**TEXT EXTRACT:**
------------------------------------------------------------
Saturday, October 23, 2010

Software Testing and Forensics Engineering

When we think about reliability in software development, we often focus on the robustness of the application itself. Is it designed properly, will it fail cleanly if a hardware failure occurs, and will it stand up under load? We create test teams to exercise the software while it's being developed to ensure it's ready when we release it to our customers. The test team is a critical part of the software development process, and it's often one of the most difficult parts of a software development project to manage. How do we know we have a healthy test team? How do we know that our test team will continue to function efficiently throughout the duration of the project? What do we do if our test team breaks down?

In solving problems, whether we are consciously aware of it or not, we use tools called heuristics. A heuristic is a fallible method of solving a problem. Heuristics are things like rules of thumb, road-maps or methodologies, and models that describe the behavior of a system. A good example of a heuristic would be forensics engineering. Forensics engineering is the science of understanding what causes structural failure, and it is commonly applied to vehicle or aircraft incidents. The reason we say a heuristic is a fallible method of solving a problem is because the method may or may not work every time it is applied, and from experience we know that not every accident or failure can be explained. The fallible nature of heuristics gives us the freedom to take a heuristic from one area of inquiry and apply it somewhere else with the goal of shedding more light on the system we are trying to understand.
------------------------------------------------------------
**TASK A:**
In the post on software testing and forensics engineering, set down verbatim everything from "Saturday, October 23, 2010" down to "team breaks down?".
**TASK B:**
According to the software testing post, to what kinds of incidents is forensics engineering commonly applied?
**TASK C:**
Extend the post on software testing and forensics engineering beyond its final sentence.
The lines that follow are drawn from a separate source.

**AVAILABLE DATA:**
------------------------------------------------------------
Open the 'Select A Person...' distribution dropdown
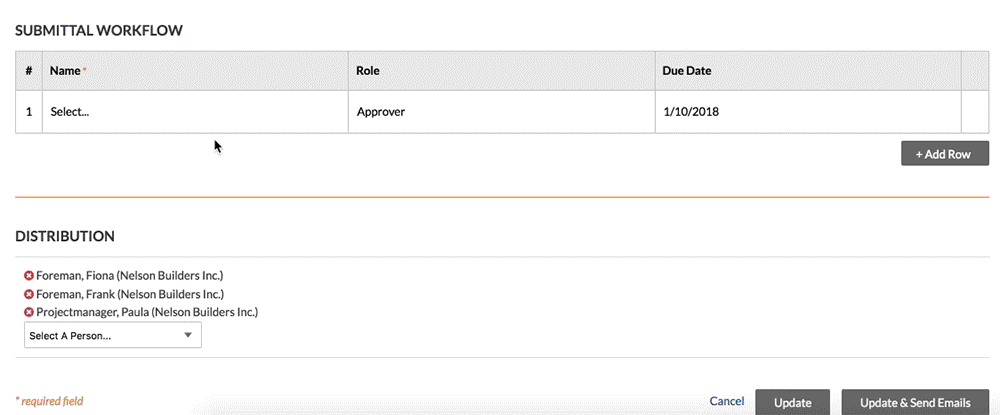The height and width of the screenshot is (415, 1000). click(112, 336)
------------------------------------------------------------
**WRITTEN REPLY A:**
Saturday, October 23, 2010

Software Testing and Forensics Engineering

When we think about reliability in software development, we often focus on the robustness of the application itself. Is it designed properly, will it fail cleanly if a hardware failure occurs, and will it stand up under load? We create test teams to exercise the software while it's being developed to ensure it's ready when we release it to our customers. The test team is a critical part of the software development process, and it's often one of the most difficult parts of a software development project to manage. How do we know we have a healthy test team? How do we know that our test team will continue to function efficiently throughout the duration of the project? What do we do if our test team breaks down?

**WRITTEN REPLY B:**
Vehicle or aircraft incidents.

**WRITTEN REPLY C:**
So, how might we learn more about software test teams by applying the methods of forensic engineering? A vehicle or aircraft is a self-contained, complex system operating under specific environmental conditions. A test team can also be considered a self-contained system operating within the conditions of a software or hardware development project. A vehicle or aircraft is a moving body and is therefore governed by the laws of physics. A test team can also be considered a moving body that interacts with external entities like the system under test, business analysts, project managers, architects, and developers. A vehicle is designed to operate safely within the laws of physics, but when the right conditions occur a collision becomes inevitable. The same can be said of a test team, and using the methods of forensic engineering we can understand how a test team may behave when adverse conditions present themselves.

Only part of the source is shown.